Your spouse will have to have been in the UK for five consecutive years to be eligible for ILR. A spouse visa is, however, only valid for two and a half years, so your spouse will need to renew their visa to reach the five-year mark.

Remember, your spouse cannot spend more than 180 days outside of the UK during this five-year residency period.

I have been in the UK for five years on various valid visas with no breaks between them. Am I eligible for ILR?

Unfortunately, this is not necessarily the case. To claim ILR, we would need to assess the combination of visas held. However, if you stay in the UK for another five years on a variety of visas, you may be eligible for ILR through the ten-year residency route. 

I want to apply for ILR through the ten-year residency route. What are the requirements for this route?
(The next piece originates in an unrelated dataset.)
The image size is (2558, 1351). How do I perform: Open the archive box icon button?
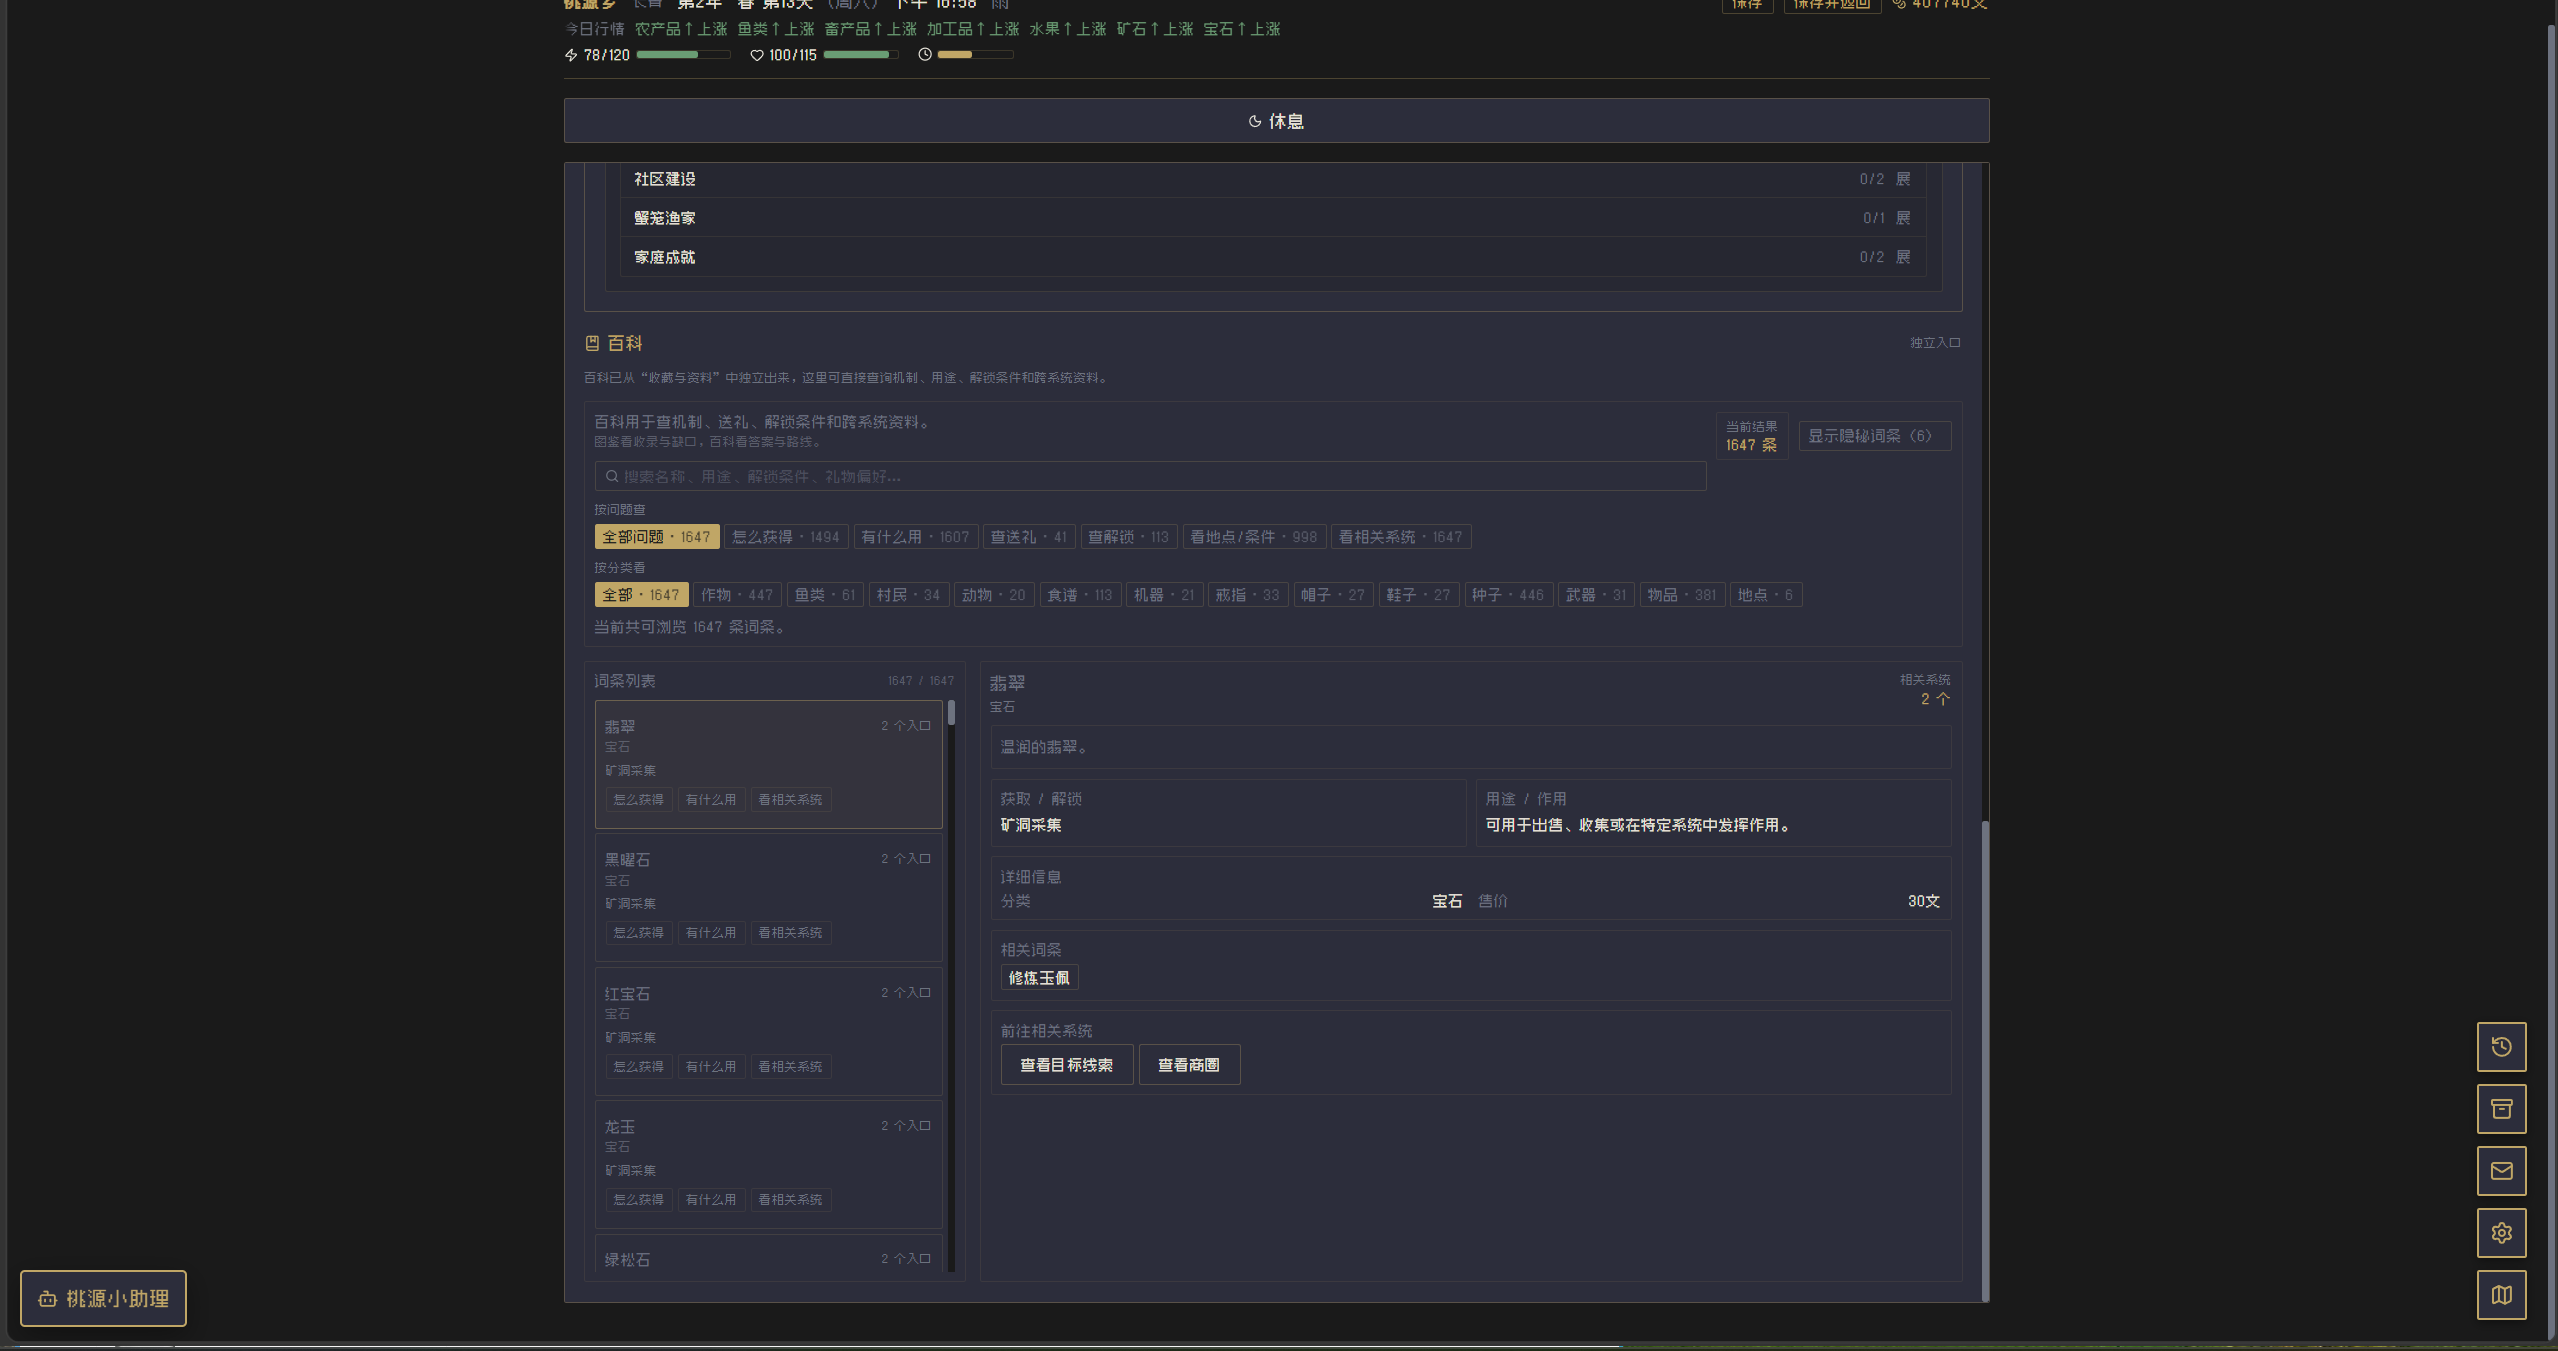click(x=2501, y=1109)
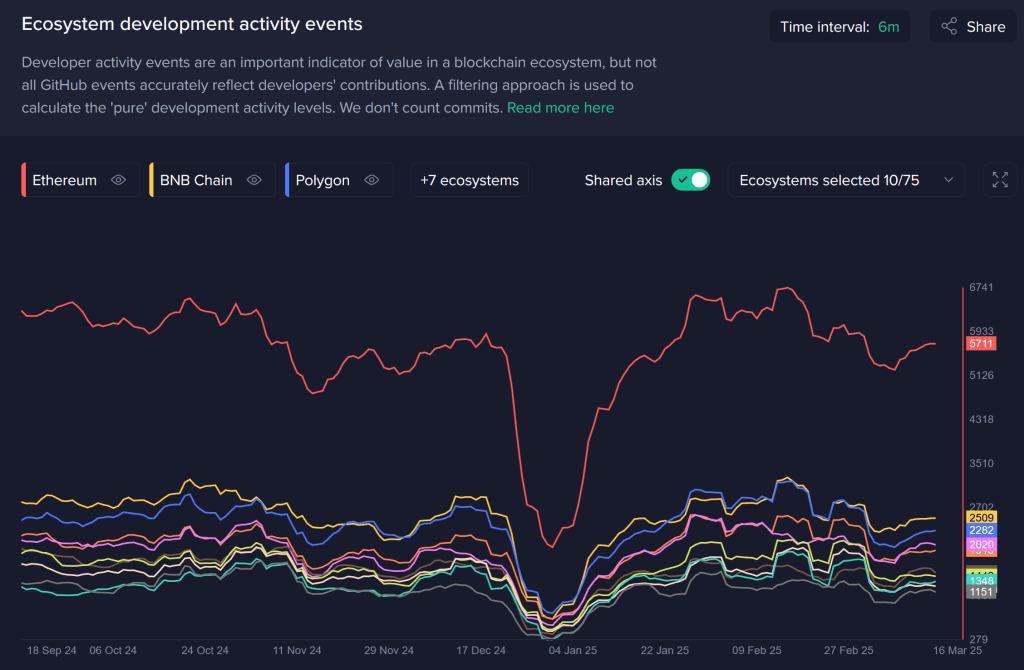
Task: Change the Time interval 6m setting
Action: [839, 27]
To qualify through this route, you must have been living in the UK for 10 years, with no breaks in between the visas that gave you the right to live and/or work in the UK. During this ten-year period, you are not allowed to have spent more than 180 days (at one time) away from the UK. In addition to this, you must not have spent more than 540 days outside of the UK during the ten-year period.

My visa is going to expire in a few months. When is the earliest I can apply for ILR?

The earliest you can apply for ILR is 28 days before the expiry date of your current visa. However, it is vital to start preparing for this at least 3-6 months in advance.

Do I need to pay the NHS surcharge when I apply for ILR?

No, you will not need to pay the surcharge.